§ WHAT TO PRODUCE
An exact, word-for-word copy of the entries is required, beginning at the line that contains "Task: Open the 王冠 item dropdown arrow" and ending at the last line, both included.

§ EXTRACTED INFORMATION
____________________

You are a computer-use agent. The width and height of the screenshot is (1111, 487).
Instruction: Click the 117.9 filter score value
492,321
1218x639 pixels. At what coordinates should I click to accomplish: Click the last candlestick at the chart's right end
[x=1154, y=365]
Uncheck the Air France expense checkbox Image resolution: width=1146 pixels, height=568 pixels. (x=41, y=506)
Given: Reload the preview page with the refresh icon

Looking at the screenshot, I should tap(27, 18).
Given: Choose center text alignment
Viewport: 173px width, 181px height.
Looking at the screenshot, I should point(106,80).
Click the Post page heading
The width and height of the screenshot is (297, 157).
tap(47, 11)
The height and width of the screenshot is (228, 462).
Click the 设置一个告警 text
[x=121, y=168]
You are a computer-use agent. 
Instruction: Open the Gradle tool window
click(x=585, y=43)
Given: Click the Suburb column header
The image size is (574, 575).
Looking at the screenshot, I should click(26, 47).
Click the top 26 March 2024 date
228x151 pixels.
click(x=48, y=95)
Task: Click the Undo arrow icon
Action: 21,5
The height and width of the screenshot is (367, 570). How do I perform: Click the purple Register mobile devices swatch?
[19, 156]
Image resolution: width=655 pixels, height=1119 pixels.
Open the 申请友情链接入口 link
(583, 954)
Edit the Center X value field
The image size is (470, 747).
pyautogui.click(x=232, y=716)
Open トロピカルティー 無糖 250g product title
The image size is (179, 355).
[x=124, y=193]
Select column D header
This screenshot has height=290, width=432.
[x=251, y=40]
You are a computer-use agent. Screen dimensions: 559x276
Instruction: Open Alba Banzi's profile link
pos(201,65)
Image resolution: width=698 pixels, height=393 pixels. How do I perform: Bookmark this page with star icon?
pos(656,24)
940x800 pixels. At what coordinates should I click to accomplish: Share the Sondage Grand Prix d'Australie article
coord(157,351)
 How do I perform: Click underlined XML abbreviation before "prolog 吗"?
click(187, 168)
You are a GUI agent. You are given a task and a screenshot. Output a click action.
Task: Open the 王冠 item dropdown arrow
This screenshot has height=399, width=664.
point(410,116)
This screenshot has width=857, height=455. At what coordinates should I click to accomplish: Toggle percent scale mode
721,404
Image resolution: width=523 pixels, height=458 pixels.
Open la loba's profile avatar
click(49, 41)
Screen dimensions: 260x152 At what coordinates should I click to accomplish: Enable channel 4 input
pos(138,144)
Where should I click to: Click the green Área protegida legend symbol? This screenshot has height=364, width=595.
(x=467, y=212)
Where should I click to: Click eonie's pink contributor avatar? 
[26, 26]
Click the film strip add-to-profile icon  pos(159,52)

____________________

§ ANSWER TO THIS TASK
Task: Open the 王冠 item dropdown arrow
This screenshot has height=399, width=664.
point(410,116)
This screenshot has width=857, height=455. At what coordinates should I click to accomplish: Toggle percent scale mode
721,404
Image resolution: width=523 pixels, height=458 pixels.
Open la loba's profile avatar
click(49, 41)
Screen dimensions: 260x152 At what coordinates should I click to accomplish: Enable channel 4 input
pos(138,144)
Where should I click to: Click the green Área protegida legend symbol? This screenshot has height=364, width=595.
(x=467, y=212)
Where should I click to: Click eonie's pink contributor avatar? 
[26, 26]
Click the film strip add-to-profile icon  pos(159,52)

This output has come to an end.